Aim of the exercise:
Return the lines of the listing below exactly as they appear, beginning at the one with "The image size is (470, 1568)." and stopping after the one with "Given: Click the"; do not include pictures.

Supplied entries:

--- --- ---

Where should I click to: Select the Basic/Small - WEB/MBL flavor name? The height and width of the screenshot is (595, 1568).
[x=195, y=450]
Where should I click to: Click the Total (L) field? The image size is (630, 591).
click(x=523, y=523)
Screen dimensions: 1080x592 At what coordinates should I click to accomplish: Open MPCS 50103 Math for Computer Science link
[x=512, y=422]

--- --- ---

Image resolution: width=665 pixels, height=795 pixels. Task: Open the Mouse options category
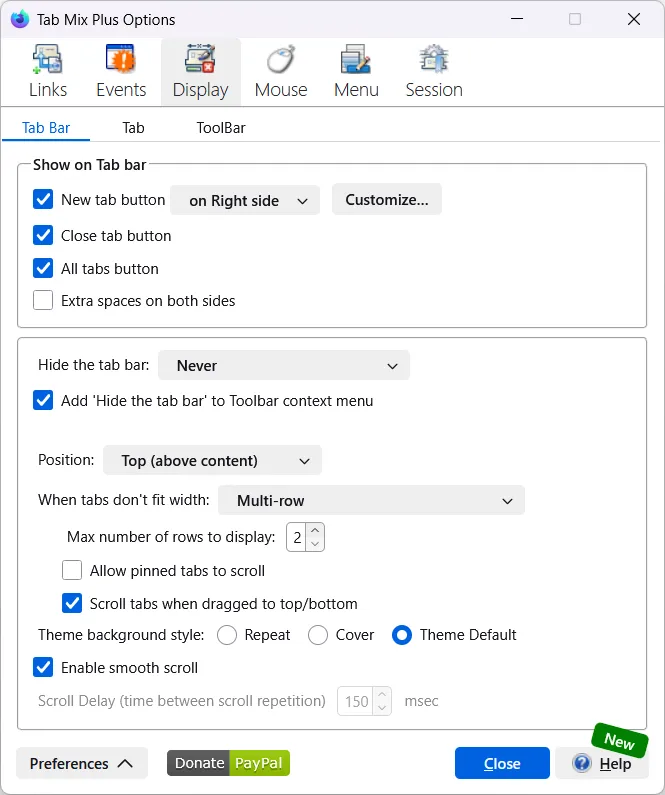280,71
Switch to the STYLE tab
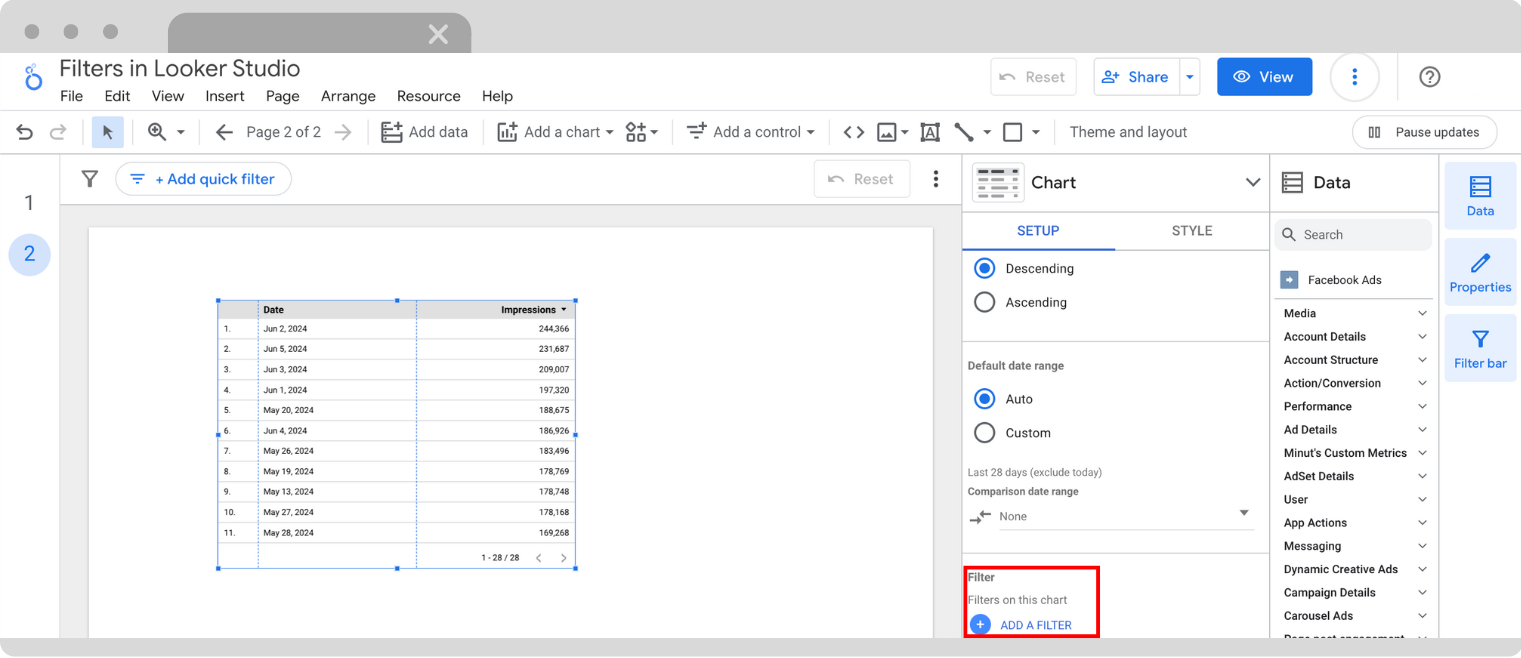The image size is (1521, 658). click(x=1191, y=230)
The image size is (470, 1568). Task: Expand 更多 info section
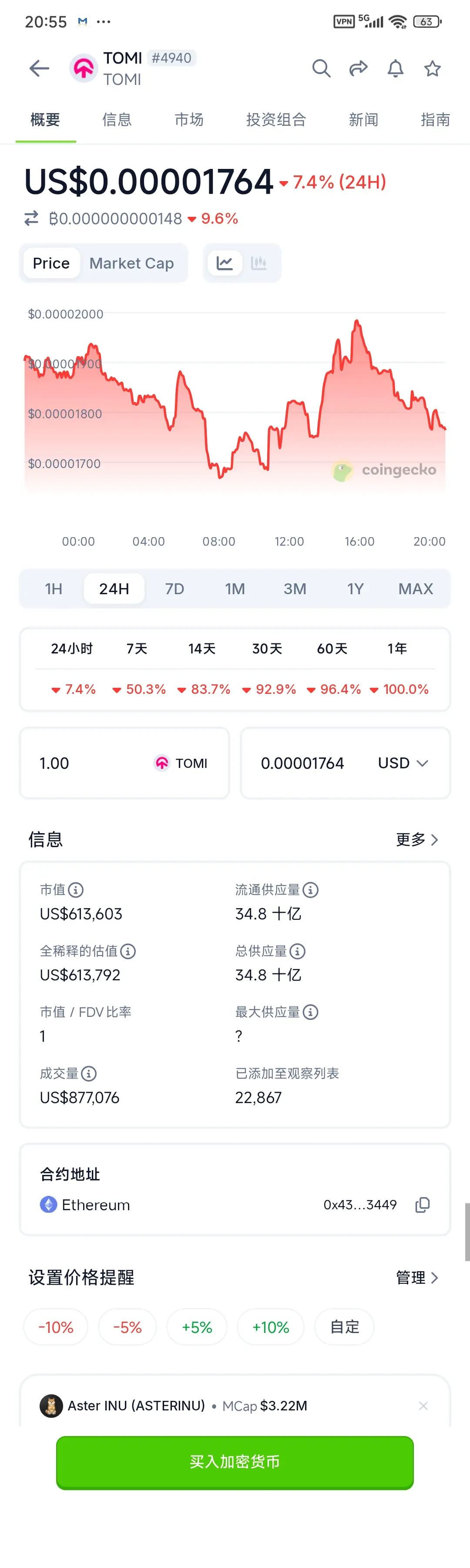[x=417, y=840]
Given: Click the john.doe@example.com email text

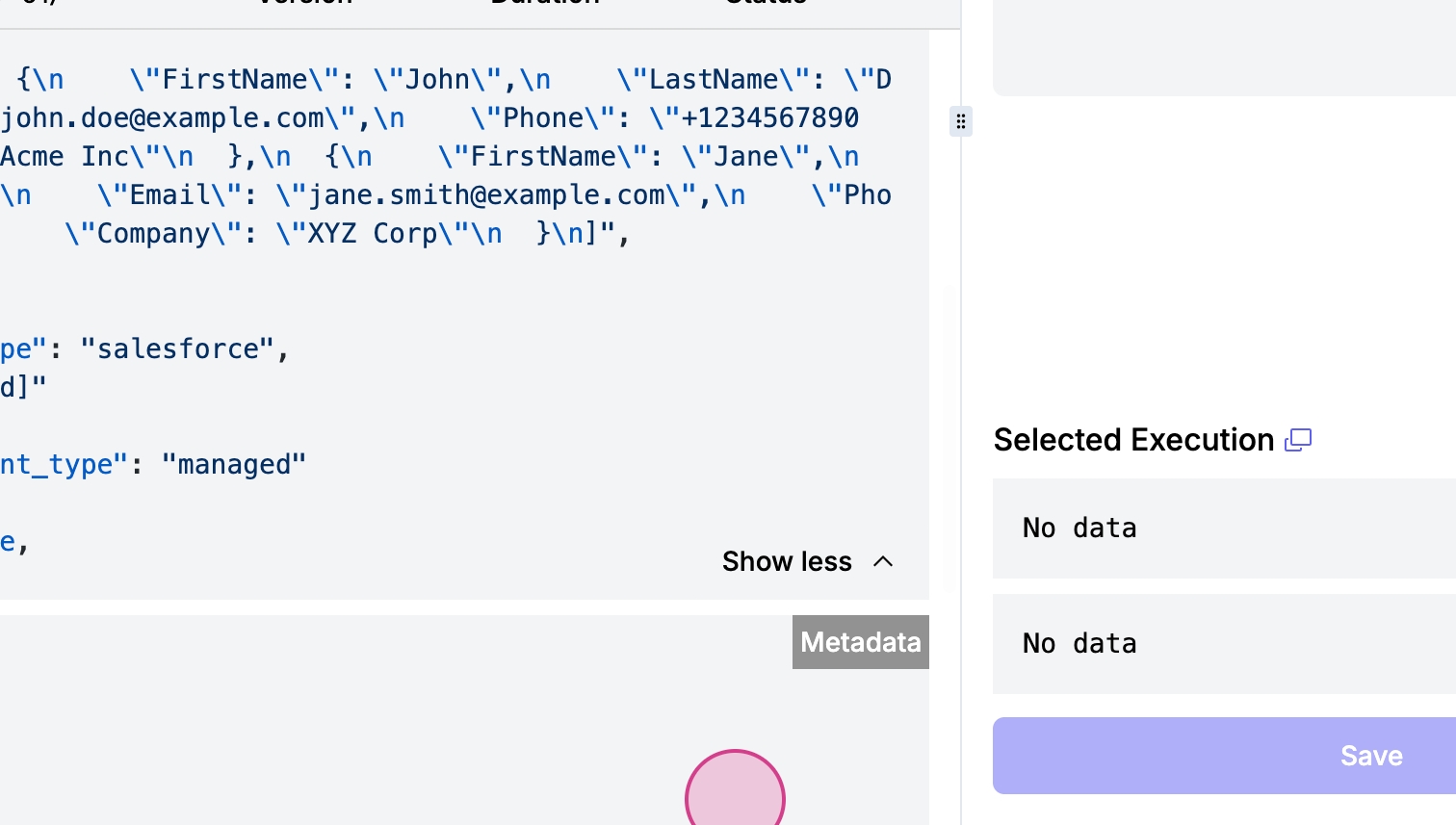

--- --- ---

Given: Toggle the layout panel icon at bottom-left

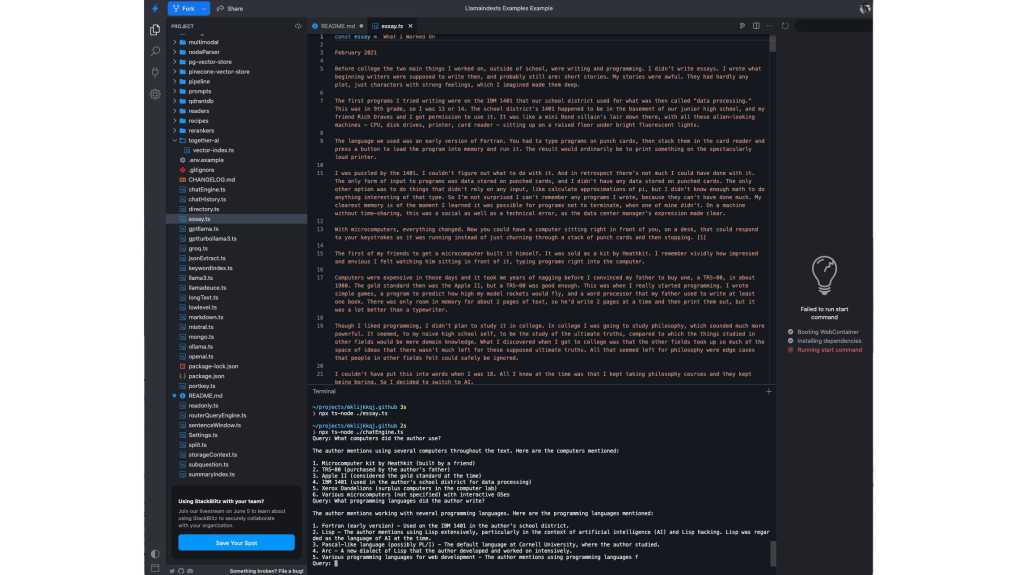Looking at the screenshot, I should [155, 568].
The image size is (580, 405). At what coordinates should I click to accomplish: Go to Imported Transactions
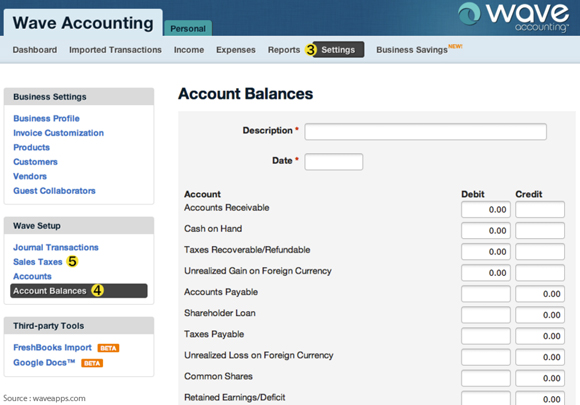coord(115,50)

--- --- ---

Solution:
The image size is (470, 1568). Task: Expand 更多 info section
[x=417, y=840]
Given: Click the john.doe@example.com email text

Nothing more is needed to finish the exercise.